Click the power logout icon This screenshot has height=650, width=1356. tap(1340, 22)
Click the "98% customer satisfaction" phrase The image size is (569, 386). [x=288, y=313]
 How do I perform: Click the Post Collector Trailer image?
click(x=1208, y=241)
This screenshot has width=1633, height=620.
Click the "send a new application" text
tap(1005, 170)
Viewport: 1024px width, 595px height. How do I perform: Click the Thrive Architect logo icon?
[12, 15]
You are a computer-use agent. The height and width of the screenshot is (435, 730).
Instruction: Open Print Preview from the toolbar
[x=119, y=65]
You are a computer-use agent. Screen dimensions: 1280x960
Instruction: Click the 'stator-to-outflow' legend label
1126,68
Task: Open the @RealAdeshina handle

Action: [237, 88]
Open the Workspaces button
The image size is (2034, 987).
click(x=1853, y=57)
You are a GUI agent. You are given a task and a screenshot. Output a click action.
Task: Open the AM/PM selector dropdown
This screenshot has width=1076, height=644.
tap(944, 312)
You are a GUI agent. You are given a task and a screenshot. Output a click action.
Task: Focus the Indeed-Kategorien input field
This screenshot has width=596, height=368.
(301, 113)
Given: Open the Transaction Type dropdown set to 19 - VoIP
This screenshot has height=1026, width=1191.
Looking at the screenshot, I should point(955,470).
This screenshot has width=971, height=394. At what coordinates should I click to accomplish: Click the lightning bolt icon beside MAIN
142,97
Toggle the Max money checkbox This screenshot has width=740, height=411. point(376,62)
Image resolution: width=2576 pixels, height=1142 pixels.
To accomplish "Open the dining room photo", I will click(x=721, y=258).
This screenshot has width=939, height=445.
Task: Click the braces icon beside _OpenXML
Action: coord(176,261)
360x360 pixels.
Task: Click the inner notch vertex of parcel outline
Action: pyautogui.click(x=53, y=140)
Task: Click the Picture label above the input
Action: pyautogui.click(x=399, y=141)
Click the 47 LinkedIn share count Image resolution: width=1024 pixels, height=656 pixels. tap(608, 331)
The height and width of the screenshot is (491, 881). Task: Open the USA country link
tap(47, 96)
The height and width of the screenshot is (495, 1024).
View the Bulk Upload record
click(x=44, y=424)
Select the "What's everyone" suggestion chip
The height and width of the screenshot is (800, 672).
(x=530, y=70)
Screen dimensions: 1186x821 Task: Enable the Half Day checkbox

▸ TASK PROMPT
Report only the number of lines, among the records above, that contain the word "checkbox".

▸ EXERCISE OUTPUT
2